If each GPU finishes it's own task in under 15 minutes (and for the people in this discussion, I expect that's true), then each GPU should get it's own 100 allocation from a 1-day cache, too.


So why did the gpu caches fall? Under your scenario, they should have maintained their full caches. BoincTasks has the handy feature of keeping a running daily and weekly tally of cpu and gpu production.

My Windows machines,(the slowest in the farm) do around 1000 tasks a day on 3 gpus in each machine. So a half days worth would be 500 tasks. The maximum server side limit for those machines is 300 tasks. The scheduler did not calculate the correct amount of work necessary for 1/2 day of gpu work and let the caches fall below the server limit of 300.
Seti@Home classic workunits:20,676 CPU time:74,226 hours

A proud member of the OFA (Old Farts Association)
ID: 1928670 · Report as offensive
Profile Keith Myers Special Project $250 donor
Volunteer tester
Avatar

Send message
Joined: 29 Apr 01
Posts: 13164
Credit: 1,160,866,277
RAC: 1,873
United States
Message 1928673 - Posted: 7 Apr 2018, 19:09:51 UTC - in response to Message 1928666.  

I will be putting the daily work request back to a full one day so the slower machines keep full gpu caches.
That's fine. If you want to achieve that, you'll have to tune each machine according to the relative speeds, and the relative numbers, of each resource. You may find it easier if you refer to <work_fetch_debug> every so often, to see how close you're getting.

Can you explain your comment about "tune each machine according to the relative speeds"?

What part of the system would be tuned? Are we talking about setting venues for each machine or something? Or are you talking about changing rsc_fpops_est in client_state?
Seti@Home classic workunits:20,676 CPU time:74,226 hours

A proud member of the OFA (Old Farts Association)
ID: 1928673 · Report as offensive
Richard Haselgrove Project Donor
Volunteer tester

Send message
Joined: 4 Jul 99
Posts: 14679
Credit: 200,643,578
RAC: 874
United Kingdom
Message 1928676 - Posted: 7 Apr 2018, 19:38:53 UTC - in response to Message 1928673.  

What part of the system would be tuned? Are we talking about setting venues for each machine or something? Or are you talking about changing rsc_fpops_est in client_state?
No, I wouldn't touch <rsc_fpops_est> - in fact, I wouldn't change anything inside client_state.xml (so no rescheduling, either).

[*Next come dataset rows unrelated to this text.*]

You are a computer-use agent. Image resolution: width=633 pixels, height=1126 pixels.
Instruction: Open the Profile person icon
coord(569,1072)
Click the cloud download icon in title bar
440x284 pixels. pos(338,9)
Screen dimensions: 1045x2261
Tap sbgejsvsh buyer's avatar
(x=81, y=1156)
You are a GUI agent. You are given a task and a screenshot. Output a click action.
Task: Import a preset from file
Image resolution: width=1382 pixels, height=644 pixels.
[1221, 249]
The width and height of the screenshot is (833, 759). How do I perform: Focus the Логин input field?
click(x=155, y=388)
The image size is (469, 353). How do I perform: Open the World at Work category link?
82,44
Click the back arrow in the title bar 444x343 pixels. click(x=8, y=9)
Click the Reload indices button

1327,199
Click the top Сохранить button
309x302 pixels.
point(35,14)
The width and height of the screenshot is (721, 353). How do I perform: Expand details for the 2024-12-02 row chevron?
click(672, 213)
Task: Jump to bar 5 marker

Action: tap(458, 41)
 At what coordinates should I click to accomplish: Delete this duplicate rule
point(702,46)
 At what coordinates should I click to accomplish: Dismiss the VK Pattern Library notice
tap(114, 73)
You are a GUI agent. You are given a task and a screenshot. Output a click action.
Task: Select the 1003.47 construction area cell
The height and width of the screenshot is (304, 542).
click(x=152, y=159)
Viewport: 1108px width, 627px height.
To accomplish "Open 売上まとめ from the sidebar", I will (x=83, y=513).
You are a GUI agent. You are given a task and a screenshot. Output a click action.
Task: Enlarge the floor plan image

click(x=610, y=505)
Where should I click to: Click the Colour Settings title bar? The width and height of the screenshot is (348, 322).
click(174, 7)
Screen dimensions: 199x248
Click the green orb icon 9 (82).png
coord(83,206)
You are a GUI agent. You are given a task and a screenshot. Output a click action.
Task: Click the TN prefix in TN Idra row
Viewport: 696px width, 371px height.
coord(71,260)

My aim Is to find out how the scheduler is really working, and hence to support or disprove some of the many theories that have been floated in this thread. Only once we all understand it, can we make sensible suggestions about how to drive it. I aim to work with BOINC, rather than against it - unless I come across a coding bug which makes it work in a way which is different from what is documented or which appears to have made the servers work differently from the way the designers intended.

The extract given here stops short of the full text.